Does similarity of two probability distributions imply independence?

Question

I have two probability distributions and am using KL divergence to calculate the similarity between the two. If the divergence value is extremely small, I can say the two are similar in nature but can I also imply that they are two independent distributions?

Answer 1

No. It doesn't make sense to talk about the independence of two probability distributions. Instead you can talk about the independence of two random variables on the same probability space.

Here's an example. Let $\mu$ be the probability measure on $\{0,1\}$ so that $\mu(\{i\}) = 1/2$ for each $i \in \{0,1\}$. Then $D_{KL}(\mu\|\mu) = 0.$

Let $\Omega = \{0,1\}^2$, let $\mathcal{F} = 2^{\Omega}$ be the power set of $\Omega$ and let $\mathbb{P}$ be the uniform probability measure over $(\Omega,\mathcal{F})$. Let $X,Y:\Omega \to \{0,1\}$ be defined as follows:

$$X(\omega) = \omega_1 \text{ and } Y(\omega) = \omega_2.$$

Then $\mathbb{P}(X = 1) = \mathbb{P}(X=0) = \mathbb{P}(Y=1) = \mathbb{P}(Y=0) = 1/2$, so $X$ and $Y$ are both distributed like $\mu$, but they are independent.

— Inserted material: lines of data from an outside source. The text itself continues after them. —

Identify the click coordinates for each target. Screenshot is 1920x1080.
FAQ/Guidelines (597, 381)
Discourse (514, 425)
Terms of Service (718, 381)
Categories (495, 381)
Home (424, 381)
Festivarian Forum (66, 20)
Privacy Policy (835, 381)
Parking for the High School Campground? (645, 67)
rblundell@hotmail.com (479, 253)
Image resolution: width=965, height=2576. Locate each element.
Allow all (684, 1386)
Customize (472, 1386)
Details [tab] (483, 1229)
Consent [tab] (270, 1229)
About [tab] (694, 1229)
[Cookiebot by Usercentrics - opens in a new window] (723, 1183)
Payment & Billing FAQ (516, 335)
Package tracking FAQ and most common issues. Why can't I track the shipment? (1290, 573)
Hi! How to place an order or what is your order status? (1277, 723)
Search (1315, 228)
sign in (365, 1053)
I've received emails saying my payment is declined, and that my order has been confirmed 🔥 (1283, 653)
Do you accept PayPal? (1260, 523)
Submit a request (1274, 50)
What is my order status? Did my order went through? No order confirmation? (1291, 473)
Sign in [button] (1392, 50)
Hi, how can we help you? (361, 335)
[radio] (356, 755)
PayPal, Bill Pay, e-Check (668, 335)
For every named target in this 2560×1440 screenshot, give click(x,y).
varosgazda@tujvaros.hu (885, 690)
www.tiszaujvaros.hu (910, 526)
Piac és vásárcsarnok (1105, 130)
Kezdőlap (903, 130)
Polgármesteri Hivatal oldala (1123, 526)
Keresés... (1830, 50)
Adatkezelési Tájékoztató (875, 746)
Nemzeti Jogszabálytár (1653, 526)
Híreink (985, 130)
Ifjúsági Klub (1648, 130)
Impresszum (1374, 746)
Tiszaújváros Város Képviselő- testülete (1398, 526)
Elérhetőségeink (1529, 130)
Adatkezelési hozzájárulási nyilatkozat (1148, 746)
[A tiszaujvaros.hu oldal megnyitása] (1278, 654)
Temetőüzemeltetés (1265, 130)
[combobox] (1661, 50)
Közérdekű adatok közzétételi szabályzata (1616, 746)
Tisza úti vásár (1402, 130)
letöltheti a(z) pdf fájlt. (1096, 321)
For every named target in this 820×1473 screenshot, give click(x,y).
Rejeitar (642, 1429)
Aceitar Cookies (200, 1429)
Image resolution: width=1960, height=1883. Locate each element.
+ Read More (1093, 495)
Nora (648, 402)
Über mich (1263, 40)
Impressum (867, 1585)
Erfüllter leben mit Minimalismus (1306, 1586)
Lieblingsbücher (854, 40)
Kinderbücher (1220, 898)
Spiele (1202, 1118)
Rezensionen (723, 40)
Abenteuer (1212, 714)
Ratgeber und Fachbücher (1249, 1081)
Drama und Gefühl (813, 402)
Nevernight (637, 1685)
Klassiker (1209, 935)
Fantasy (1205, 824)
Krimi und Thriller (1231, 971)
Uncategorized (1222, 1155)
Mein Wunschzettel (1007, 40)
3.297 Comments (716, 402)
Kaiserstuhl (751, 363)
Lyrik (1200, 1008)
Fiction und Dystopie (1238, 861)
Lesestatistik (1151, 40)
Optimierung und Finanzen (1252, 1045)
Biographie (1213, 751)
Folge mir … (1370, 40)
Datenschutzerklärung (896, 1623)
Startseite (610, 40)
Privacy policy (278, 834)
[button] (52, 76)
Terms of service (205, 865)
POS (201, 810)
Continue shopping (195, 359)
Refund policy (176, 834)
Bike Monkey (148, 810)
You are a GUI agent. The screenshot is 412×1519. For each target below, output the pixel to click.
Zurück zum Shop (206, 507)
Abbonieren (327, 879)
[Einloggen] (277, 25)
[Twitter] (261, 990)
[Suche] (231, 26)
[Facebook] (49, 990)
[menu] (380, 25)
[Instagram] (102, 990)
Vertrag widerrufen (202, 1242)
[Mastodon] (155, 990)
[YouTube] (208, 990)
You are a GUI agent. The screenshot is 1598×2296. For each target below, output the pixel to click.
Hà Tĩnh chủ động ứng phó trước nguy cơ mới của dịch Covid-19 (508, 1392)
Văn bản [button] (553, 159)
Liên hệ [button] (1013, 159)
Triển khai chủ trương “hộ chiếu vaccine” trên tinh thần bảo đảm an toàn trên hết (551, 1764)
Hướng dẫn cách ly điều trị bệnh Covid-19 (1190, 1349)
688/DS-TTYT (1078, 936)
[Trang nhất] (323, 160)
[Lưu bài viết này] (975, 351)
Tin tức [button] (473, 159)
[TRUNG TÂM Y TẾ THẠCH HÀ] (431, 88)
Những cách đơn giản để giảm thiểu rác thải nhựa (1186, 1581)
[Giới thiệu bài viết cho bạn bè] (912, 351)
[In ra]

We can then let $\mu_X = \mu$ and $\mu_Y = \mu$ be the respective probability distributions of $X$ and $Y$. Then $D_{KL}(\mu_X\|\mu_Y) = D_{KL}(\mu\|\mu) = 0$, but $X$ and $Y$ are independent.

At the same time, $D_{KL}(\mu_X\|\mu_X) = D_{KL}(\mu\|\mu) = 0$, but $X$ is certainly not independent from itself.

Thus, KL divergence says nothing about the independence or dependence of the two probability distributions in question.